[Stored data]
+--
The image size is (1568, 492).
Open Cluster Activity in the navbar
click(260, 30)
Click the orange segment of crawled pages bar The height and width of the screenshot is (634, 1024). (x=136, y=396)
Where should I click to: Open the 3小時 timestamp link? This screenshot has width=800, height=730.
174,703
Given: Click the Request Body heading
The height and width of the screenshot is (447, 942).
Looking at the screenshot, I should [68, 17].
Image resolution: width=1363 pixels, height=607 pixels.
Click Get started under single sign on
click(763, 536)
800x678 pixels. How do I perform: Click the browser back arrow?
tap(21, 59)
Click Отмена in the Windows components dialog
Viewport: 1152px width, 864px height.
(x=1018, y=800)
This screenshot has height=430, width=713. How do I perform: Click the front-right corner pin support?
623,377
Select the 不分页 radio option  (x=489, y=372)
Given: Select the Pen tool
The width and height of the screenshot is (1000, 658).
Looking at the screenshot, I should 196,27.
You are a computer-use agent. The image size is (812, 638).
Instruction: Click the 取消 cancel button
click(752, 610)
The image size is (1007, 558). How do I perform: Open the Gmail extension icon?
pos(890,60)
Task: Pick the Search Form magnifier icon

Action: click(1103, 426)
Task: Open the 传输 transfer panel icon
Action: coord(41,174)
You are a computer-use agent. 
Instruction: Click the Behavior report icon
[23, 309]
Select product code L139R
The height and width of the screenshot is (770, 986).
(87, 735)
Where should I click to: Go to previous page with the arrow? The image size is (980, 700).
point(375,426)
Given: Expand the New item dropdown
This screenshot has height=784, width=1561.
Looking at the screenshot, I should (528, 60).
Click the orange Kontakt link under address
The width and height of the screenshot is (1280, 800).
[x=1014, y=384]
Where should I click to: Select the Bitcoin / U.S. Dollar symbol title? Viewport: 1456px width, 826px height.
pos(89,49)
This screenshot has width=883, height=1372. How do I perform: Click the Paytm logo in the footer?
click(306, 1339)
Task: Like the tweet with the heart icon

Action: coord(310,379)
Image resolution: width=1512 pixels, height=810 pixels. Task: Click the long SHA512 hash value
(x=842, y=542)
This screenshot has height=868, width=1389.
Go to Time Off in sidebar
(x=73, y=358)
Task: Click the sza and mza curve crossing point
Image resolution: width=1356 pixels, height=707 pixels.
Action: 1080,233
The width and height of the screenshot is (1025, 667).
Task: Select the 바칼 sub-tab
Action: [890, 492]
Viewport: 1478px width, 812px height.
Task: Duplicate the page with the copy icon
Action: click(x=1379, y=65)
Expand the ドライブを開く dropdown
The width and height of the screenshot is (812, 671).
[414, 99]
+--
• [Exercise prompt] Wherever "computer" occurs in the entries above, copy the line it sits on.

• [Answer to this exercise]
You are a computer-use agent. The image size is (812, 638).
You are a computer-use agent. 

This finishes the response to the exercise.